Umberto Eco inoltre afferma:

«Un classico è un autore che, specie in periodi in cui si copiava a mano, ha indotto molti a ricopiarlo, e lungo i secoli ha sconfitto l'inerzia del tempo e le sirene dell'oblio».

Insomma, i classici sono dei libri selezionati nel tempo dalla società perché riconosciuti come faro per ogni lettore e scrittore. Spesso la selezione non è stata equa perché molti non potevano permettersi, sebbene geniali, di pubblicare; ad esempio Boris Pasternak riuscì a pubblicare il Dottor Zivago solo in Europa.

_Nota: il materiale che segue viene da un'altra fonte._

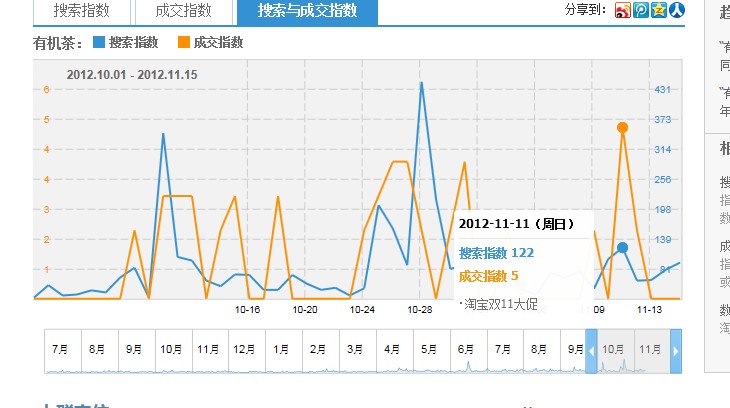Select 12月 in the timeline strip
730x408 pixels.
click(242, 349)
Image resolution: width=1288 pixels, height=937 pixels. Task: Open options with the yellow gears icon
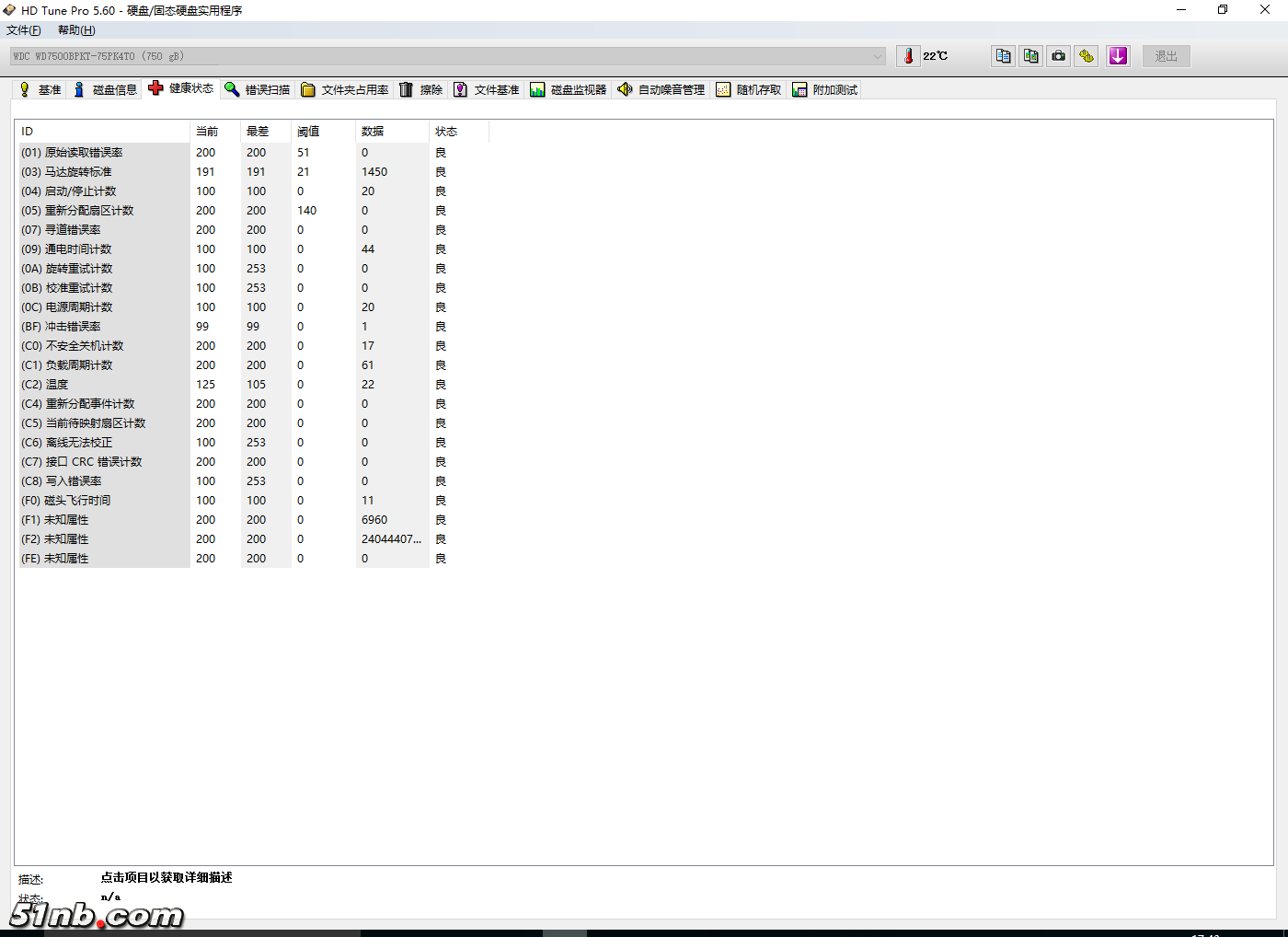pos(1087,56)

Al contrario, molti scrittori che non valevano la carta della pergamena su cui scrivevano sono passati alla Storia perché esprimevano ideologie conformi all’epoca in cui stavano vivendo. Anche molti romanzi scritti da donne furono dimenticati e poi riscoperti con grande successo, ad esempio, Astrid Lindgren, autrice di Pippi Calzelunghe, fu riscoperta più tardi rispetto alla prima pubblicazione del libro nel 1958. Non mancano casi di libri preziosi e grandi autori scartati, perché contro i pensieri politici e la morale dell’epoca, si pensi ad esempio ai libri bruciati dai nazifascisti agli inizi del XX secolo o messi all’Indice dall’Inquisizione o nascosti dalla Chiesa nei secoli precedenti all’Illuminismo.

Dunque, secondo me i classici sono quei libri che sopravvivono al tempo e all’uomo e rimangono nelle ossa di chi li scrive, di chi li legge e di chi li ascolta.